First record of a potentially invasive mussel Mytella charruana in Manila Bay



Human activities have, in many unprecedented ways, accelerated biological shifts and nuances in our planet. Such is the case for Manila Bay and its inhabitants. A slew of anthropogenic activities such as land and sea-based transportation, sedimentation, fisheries, and reclamation and land conversion has put the ecosystem at high risk for biological invasions.

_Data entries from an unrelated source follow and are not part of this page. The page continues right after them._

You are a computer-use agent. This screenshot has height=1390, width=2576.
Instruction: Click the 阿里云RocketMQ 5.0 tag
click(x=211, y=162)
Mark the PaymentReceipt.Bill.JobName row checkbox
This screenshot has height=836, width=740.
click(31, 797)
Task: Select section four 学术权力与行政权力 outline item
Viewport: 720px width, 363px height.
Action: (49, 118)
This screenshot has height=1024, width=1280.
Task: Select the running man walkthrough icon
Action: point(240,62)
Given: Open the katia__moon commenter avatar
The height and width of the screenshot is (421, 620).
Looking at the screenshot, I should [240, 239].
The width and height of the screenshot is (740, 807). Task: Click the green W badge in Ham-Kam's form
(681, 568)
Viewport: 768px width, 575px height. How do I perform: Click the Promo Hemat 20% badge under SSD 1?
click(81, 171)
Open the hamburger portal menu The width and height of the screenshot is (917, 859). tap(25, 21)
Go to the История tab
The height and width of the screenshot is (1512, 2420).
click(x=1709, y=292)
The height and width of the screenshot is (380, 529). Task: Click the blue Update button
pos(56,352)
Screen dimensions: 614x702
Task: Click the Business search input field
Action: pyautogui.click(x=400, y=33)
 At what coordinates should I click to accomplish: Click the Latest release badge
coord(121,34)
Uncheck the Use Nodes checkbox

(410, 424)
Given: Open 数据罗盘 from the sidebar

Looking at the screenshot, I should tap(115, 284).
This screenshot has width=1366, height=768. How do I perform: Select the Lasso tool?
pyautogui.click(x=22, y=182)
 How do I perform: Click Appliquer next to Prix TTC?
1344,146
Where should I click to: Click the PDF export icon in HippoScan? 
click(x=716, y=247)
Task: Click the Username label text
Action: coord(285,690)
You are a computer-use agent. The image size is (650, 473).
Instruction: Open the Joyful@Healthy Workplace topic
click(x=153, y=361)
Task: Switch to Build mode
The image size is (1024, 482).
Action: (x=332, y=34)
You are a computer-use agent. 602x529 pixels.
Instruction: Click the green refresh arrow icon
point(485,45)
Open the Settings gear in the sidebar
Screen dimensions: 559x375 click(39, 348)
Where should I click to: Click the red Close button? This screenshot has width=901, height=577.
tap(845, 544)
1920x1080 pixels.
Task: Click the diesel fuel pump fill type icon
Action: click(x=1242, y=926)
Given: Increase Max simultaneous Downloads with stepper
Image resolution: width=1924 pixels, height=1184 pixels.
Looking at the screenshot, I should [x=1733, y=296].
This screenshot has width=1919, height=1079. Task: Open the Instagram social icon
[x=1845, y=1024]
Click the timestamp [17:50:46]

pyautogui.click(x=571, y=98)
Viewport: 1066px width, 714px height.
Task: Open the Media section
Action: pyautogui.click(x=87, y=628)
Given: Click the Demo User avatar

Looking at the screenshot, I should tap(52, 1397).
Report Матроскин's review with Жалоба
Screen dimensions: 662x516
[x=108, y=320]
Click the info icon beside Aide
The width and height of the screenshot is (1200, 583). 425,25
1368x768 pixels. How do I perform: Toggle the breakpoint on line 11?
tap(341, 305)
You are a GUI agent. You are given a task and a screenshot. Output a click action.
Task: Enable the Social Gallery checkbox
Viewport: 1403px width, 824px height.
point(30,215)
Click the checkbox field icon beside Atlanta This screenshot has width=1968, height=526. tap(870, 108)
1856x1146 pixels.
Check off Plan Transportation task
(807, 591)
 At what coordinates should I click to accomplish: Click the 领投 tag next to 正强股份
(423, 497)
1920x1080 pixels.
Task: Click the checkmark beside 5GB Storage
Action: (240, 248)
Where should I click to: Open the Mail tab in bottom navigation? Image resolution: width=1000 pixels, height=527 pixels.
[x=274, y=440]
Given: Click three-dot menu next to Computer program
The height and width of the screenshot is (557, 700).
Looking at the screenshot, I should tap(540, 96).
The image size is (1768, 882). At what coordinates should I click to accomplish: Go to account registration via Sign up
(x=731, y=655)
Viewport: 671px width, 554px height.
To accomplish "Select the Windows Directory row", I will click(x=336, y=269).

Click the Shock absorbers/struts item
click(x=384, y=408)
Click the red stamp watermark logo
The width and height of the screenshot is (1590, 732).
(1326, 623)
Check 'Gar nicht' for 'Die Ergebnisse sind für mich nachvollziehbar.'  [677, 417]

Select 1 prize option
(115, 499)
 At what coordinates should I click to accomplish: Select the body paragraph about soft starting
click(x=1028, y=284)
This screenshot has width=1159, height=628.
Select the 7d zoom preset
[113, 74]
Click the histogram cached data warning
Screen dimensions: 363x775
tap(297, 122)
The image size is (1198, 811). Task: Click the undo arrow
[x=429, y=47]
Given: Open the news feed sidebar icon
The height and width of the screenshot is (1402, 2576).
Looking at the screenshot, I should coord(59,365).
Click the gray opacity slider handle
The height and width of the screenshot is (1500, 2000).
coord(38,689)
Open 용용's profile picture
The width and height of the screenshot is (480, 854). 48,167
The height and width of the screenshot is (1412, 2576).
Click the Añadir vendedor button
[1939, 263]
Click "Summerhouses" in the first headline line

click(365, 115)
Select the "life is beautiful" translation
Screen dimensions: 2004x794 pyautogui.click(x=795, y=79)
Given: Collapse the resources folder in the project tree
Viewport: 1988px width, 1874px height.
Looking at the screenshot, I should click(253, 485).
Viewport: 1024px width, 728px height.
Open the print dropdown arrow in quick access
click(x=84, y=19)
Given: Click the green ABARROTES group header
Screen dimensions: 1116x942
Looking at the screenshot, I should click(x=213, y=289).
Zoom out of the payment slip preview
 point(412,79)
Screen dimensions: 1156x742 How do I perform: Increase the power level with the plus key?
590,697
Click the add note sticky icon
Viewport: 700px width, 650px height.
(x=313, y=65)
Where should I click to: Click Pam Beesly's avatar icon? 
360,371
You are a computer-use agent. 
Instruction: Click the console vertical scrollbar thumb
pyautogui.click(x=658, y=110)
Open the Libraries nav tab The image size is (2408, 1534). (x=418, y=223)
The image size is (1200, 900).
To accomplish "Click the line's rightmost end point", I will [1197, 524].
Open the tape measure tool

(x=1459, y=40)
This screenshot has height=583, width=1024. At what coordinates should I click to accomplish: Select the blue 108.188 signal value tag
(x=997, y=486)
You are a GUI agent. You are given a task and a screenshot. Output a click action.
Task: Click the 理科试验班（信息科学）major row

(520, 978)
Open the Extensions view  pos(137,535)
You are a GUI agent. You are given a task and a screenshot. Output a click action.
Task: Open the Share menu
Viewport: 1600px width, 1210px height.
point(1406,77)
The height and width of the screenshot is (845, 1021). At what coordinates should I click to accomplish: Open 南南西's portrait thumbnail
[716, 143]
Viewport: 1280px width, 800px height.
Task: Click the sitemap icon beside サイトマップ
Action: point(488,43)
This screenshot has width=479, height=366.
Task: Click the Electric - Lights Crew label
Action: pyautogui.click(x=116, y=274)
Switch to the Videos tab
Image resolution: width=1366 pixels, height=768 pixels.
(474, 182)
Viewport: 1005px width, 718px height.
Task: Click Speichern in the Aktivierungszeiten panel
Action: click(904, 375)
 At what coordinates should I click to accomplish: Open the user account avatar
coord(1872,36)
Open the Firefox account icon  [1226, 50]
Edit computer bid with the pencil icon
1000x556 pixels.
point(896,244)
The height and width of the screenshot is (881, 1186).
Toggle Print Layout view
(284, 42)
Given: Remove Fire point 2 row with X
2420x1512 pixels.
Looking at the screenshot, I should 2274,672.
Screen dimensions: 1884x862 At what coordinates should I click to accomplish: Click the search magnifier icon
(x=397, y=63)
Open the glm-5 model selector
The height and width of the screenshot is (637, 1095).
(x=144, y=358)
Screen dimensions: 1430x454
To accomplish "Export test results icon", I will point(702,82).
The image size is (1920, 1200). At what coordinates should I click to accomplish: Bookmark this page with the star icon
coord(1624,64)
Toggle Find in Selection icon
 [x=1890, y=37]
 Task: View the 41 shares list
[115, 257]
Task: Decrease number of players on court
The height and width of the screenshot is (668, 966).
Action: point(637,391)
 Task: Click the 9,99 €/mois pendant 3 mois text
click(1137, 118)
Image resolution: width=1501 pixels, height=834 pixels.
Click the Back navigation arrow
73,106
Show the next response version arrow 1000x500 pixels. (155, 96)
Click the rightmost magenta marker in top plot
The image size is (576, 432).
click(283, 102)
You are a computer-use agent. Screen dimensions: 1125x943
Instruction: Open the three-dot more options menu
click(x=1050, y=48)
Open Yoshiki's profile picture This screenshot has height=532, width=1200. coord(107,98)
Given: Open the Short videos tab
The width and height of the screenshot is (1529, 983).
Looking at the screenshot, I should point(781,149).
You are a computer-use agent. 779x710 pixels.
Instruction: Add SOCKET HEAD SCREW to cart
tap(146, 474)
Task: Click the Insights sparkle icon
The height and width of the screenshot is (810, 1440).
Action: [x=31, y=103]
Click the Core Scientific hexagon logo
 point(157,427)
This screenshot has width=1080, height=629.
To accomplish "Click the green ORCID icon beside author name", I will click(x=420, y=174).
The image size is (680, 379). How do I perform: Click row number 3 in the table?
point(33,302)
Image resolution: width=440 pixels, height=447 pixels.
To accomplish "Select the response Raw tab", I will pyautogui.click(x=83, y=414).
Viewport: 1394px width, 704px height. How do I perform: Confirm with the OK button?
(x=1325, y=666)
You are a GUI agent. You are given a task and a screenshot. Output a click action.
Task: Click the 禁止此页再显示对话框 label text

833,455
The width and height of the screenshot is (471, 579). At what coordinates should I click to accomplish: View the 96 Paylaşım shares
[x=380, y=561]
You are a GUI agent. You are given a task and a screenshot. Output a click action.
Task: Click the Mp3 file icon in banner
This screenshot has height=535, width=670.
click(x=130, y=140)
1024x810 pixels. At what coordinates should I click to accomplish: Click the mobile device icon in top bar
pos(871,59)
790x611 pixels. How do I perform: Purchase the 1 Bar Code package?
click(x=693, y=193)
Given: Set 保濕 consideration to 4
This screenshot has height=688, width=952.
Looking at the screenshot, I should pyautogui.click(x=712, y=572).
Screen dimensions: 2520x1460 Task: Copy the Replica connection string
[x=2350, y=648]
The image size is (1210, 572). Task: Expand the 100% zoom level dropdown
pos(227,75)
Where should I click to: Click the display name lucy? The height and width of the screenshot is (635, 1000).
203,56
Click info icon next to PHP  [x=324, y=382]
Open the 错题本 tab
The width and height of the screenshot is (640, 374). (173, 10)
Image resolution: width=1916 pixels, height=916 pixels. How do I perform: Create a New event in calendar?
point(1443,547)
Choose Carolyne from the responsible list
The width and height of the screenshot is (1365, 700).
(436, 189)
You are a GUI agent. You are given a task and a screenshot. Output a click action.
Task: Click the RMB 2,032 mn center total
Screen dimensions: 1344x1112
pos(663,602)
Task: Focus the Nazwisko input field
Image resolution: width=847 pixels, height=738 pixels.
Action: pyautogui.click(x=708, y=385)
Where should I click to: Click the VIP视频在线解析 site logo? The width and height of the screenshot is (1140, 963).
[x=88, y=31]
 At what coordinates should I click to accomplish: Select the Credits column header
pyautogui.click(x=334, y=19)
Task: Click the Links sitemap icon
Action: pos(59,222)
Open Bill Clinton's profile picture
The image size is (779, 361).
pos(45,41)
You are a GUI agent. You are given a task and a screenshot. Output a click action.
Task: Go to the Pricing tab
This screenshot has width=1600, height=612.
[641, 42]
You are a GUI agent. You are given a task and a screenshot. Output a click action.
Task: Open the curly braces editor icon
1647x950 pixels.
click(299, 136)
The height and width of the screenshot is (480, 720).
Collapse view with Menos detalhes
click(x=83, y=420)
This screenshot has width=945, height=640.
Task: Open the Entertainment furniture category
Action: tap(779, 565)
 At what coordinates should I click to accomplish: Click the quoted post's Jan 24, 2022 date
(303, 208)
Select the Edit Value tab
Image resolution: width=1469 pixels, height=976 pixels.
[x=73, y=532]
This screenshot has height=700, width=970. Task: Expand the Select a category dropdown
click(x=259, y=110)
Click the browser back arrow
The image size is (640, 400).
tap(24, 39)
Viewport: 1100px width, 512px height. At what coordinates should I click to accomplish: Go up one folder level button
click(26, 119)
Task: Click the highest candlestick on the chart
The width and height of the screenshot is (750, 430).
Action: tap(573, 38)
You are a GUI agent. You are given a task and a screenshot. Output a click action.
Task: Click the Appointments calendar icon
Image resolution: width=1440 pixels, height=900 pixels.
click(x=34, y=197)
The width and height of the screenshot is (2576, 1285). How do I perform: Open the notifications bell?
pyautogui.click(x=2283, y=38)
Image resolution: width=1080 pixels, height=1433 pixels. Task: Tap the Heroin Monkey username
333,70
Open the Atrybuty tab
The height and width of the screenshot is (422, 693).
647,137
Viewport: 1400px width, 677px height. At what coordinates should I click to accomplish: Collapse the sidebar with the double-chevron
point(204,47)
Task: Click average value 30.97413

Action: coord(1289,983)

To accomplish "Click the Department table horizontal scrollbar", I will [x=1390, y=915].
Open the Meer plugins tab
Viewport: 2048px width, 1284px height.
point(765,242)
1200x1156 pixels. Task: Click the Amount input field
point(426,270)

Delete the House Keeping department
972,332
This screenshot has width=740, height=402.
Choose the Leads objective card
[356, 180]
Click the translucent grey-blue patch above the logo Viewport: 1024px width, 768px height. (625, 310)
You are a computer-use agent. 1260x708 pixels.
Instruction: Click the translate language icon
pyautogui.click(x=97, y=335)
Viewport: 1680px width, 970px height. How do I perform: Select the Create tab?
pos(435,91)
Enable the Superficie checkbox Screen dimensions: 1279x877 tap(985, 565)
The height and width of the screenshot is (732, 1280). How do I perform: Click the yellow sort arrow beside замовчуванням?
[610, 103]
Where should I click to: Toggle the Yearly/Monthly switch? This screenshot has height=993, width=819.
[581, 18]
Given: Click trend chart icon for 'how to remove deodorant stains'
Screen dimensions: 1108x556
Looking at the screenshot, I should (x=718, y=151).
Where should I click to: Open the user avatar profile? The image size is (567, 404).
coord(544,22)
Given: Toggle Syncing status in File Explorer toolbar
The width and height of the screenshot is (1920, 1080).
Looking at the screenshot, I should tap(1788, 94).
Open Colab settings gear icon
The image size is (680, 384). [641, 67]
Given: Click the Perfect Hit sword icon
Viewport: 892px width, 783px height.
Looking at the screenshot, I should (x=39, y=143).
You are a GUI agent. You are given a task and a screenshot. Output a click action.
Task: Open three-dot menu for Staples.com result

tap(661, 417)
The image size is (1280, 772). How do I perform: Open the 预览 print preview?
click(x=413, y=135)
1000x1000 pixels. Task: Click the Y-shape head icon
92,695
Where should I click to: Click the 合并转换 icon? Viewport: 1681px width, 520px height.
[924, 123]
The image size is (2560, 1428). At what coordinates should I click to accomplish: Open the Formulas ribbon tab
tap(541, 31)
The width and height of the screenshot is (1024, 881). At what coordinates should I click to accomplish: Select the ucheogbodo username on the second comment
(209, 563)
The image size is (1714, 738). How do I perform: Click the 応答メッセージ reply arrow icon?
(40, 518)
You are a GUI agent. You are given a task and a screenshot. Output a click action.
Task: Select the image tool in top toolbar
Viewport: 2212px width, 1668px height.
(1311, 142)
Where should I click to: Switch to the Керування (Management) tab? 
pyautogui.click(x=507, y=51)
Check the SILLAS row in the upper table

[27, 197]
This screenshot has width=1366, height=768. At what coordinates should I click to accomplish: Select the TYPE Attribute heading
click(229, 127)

Meet the Charru mussel Mytella charruana, a newly reported species in Manila Bay, which has been previously documented to be invasive in Florida. A team of researchers led by Dr. Benjamin Vallejo (University of the Philippines Diliman) and SeaLifeBase staff, Jeniffer Conejar-Espedido (University of the Philippines Los Banos) confirms its first recorded presence in the area. Previously identified as Mytilus spp., the bivalve was later identified via DNA barcoding to be Mytella charruana, suggesting its phylogenetic position within the Perna clade. Increasing trend in its abundance from 2014 to 2015 indicates likelihood of establishment and probable competition with the native mussel Perna viridis.  

What makes the species different from Perna and Modiolus is its dark bluish to brown hue and a bluish to purplish nacreous interior. It is also bigger (average of 2.8 cm shell length) compared to another non-indigenous mussel in the area, Mytilopsis, which only grows to 1 cm SL.


Mytella charruana from the Manila Bay PICES
collectors. Photographs by J. Conejar-Espedido.
How did M. charruana reach Manila Bay?

Researchers suggest it is likely to have been introduced via ballast water or through fouled ship hulls. Since mytilids in general adapt and highly reproduce in estuarine and coastal conditions, the persistence of M. charruana is likely.

The spat was first observed at the start of southwest monsoon rainy season. Assuming it has a similar life history profile as that of P. viridis, its introduction must have occurred between late April and early May 2014. This suggests possible competition between the two species. The increasing abundance of M. charruana also indicates its establishment in Manila Bay, but this is yet to be verified in succeeding years. How it could affect the populations of the native P. viridus is, however, is unknown. Further studies on the reproduction, ecology, community dynamics and population genetics are recommended.

Dr. Vallejo’s team also includes, Leanna Manubag, Kevin Carlo Artiaga, Amor Damatac II, Ivan Christian Imperial, Tyrll Adolf Itong, Ian Kendrich Fontanilla and Ernelea Cao.